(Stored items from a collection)
◇ ◇ ◇ ◇ ◇

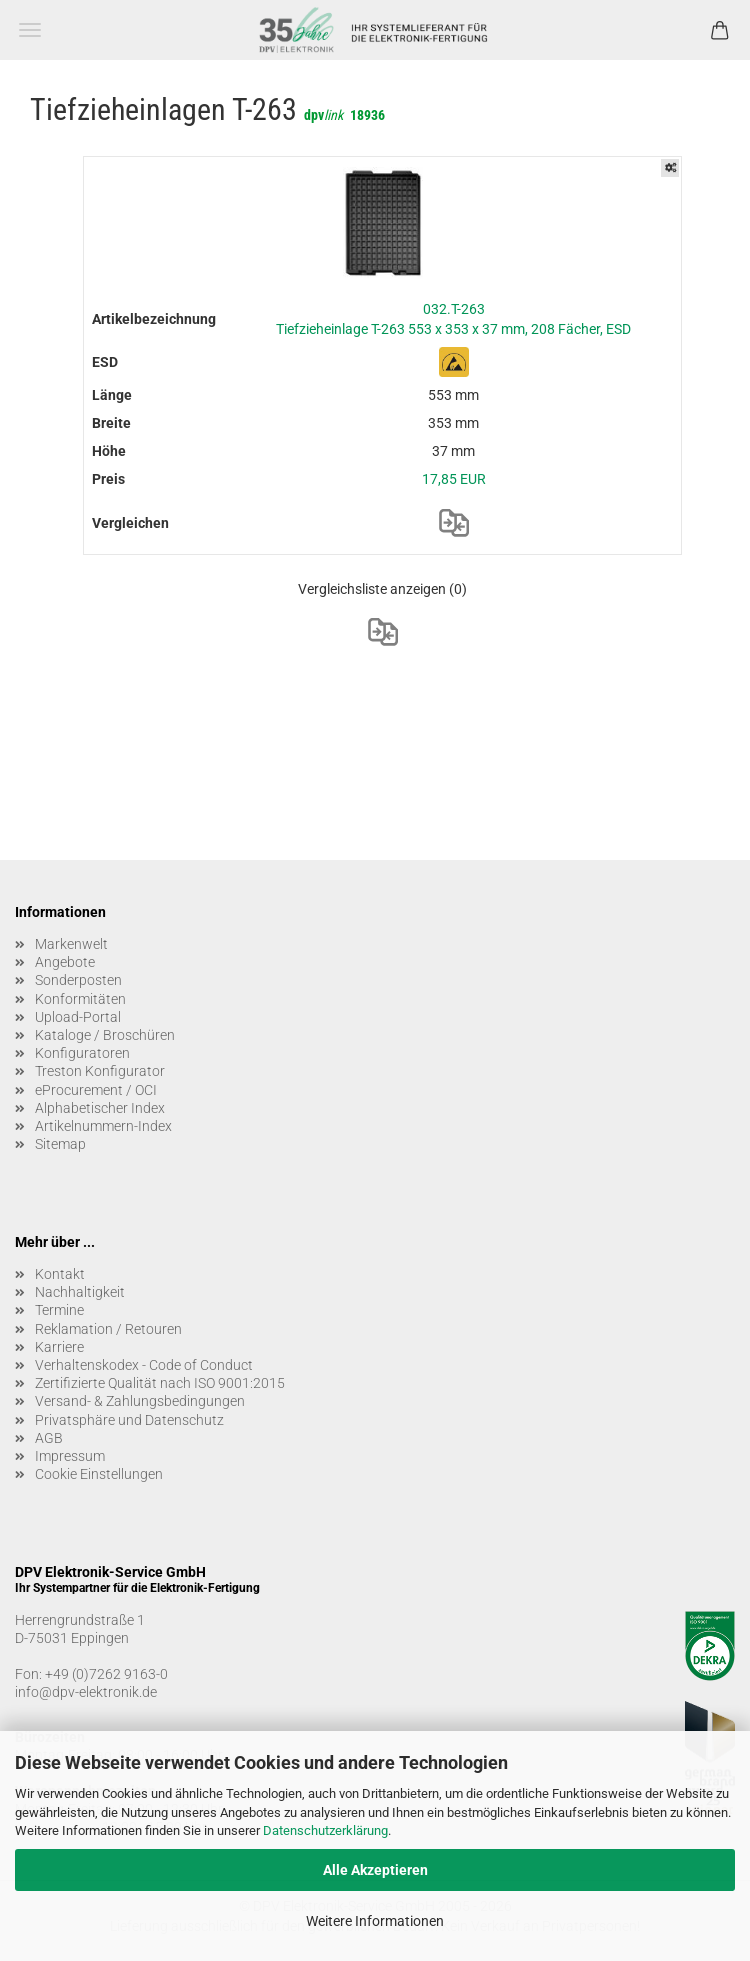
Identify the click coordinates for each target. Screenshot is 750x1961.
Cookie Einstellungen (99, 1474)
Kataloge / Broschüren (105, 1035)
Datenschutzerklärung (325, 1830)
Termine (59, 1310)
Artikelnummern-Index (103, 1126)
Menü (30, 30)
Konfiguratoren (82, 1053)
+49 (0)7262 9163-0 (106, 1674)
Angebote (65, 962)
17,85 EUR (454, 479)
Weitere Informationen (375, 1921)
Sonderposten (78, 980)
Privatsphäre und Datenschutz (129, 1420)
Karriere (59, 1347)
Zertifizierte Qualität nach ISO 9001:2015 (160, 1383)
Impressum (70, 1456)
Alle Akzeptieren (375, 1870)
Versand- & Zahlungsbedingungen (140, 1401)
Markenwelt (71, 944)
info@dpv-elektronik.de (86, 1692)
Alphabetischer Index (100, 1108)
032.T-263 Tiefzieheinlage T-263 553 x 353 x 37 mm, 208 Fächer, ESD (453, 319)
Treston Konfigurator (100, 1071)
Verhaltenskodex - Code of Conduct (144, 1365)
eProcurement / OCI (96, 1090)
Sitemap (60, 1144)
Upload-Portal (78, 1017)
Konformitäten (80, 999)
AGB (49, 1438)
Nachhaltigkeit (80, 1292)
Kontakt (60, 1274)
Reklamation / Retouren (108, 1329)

◇ ◇ ◇ ◇ ◇

* **Aim of the exercise**:
Write out every line of the entries above again, requests included, but add 108 to each number in the answer coordinates. Leave the pictures out.

* **Output for this exercise**:
Identify the click coordinates for each target. Screenshot is 750x1961.
Cookie Einstellungen (207, 1582)
Kataloge / Broschüren (213, 1143)
Datenschutzerklärung (433, 1938)
Termine (167, 1418)
Artikelnummern-Index (211, 1234)
Menü (138, 138)
Konfiguratoren (190, 1161)
+49 (0)7262 9163-0 (214, 1782)
Angebote (173, 1070)
17,85 EUR (562, 587)
Weitere Informationen (483, 2029)
Sonderposten (186, 1088)
Privatsphäre und Datenschutz (237, 1528)
Karriere (167, 1455)
Zertifizierte Qualität nach ISO 9001:2015 (268, 1491)
Impressum (178, 1564)
Alle Akzeptieren (483, 1978)
Versand- & Zahlungsbedingungen (248, 1509)
Markenwelt (179, 1052)
info@dpv-elektronik.de (194, 1800)
Alphabetischer Index (208, 1216)
032.T-263 Tiefzieheinlage T-263 553 x 353 x 37 mm, 208 Fächer, ESD (561, 427)
Treston Konfigurator (208, 1179)
Verhaltenskodex - Code of Conduct (252, 1473)
eProcurement / OCI (204, 1198)
Sitemap (168, 1252)
Upload-Portal (186, 1125)
Konformitäten (188, 1107)
AGB (157, 1546)
Nachhaltigkeit (188, 1400)
Kontakt (168, 1382)
Reklamation / Retouren (216, 1437)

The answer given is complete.